In recent years, Traditional Chinese Medicine (TCM) has garnered increasing attention amid growing public health and safety concerns, owing to cost, minimal toxicity, and ability to enhance patients’ quality of life [1,2]. It is evident that TCM has a substantial role in the treatment of oncological diseases [3]. However, in contrast to chemical drugs, which typically contain a single active ingredient, TCM contains multiple bioactive compounds that frequently modulate multiple targets and signaling pathways [4,5]. This complexity poses significant need for identifying and isolating the specific active ingredients responsible for the therapeutic effects [6]. Consequently, a comprehensive investigation of TCM and systematic identification of its active constituents in oncology may yield novel research paradigms and accelerate TCM modernization.

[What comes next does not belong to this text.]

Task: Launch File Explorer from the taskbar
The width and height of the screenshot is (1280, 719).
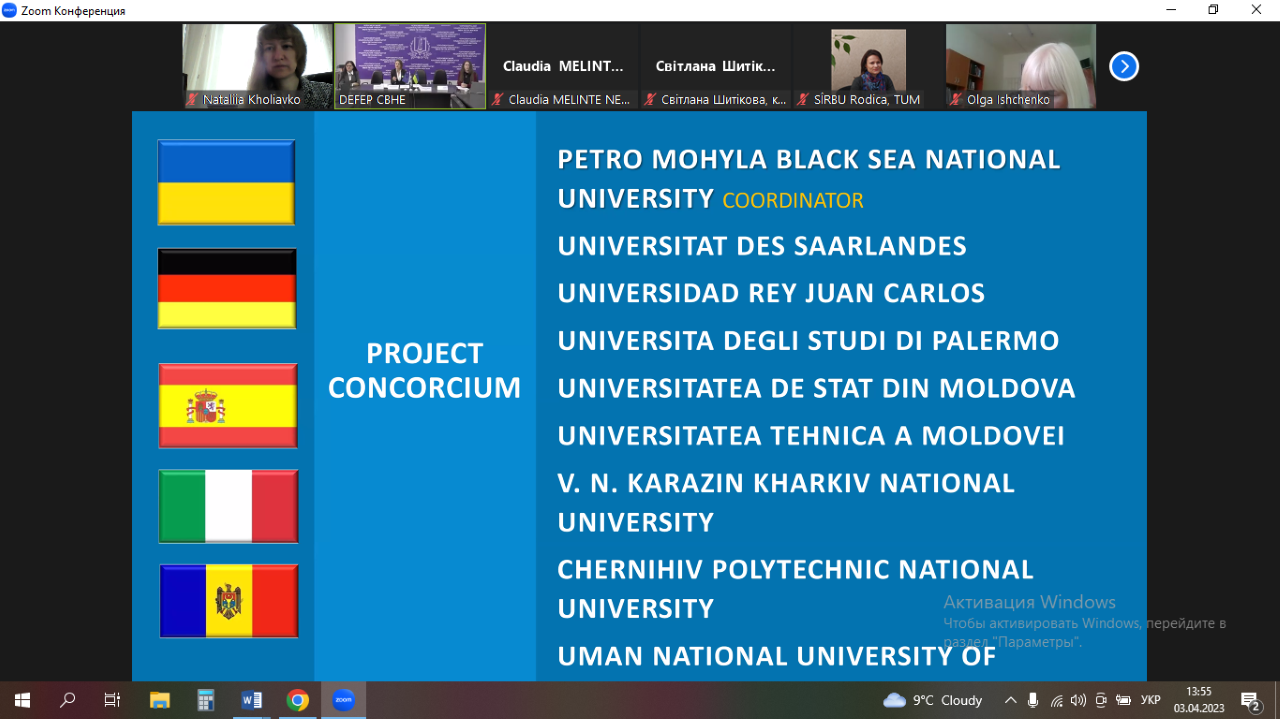Action: click(159, 700)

Ecto-5’-nucleotidase (CD73) is a cell surface glycosyl phosphatidylinositol (GPI)-anchored protein that serves as one of the major producers of extracellular adenosine [7,8]. As an immunosuppressive metabolite abundant in the tumor microenvironment, adenosine suppresses anti-tumor immunity via key signaling pathways [9,10]. CD73 expression or activity serves as a biomarker, mediating pro-tumor activities via the induction of tumor cell proliferation, migration, invasion, angiogenesis, and chemoresistance [11]. Despite the development of numerous CD73 inhibitors, including antibodies, natural compounds, and synthetic small molecules in recent years, only few have been applied clinically [12,13]. It is evident that TCM constitutes a proven resource for the identification of novel anti-tumor agents [14]. Consequently, there remains considerable potential for the development of novel, effective CD73 inhibitors derived from TCM to advancing tumor therapy.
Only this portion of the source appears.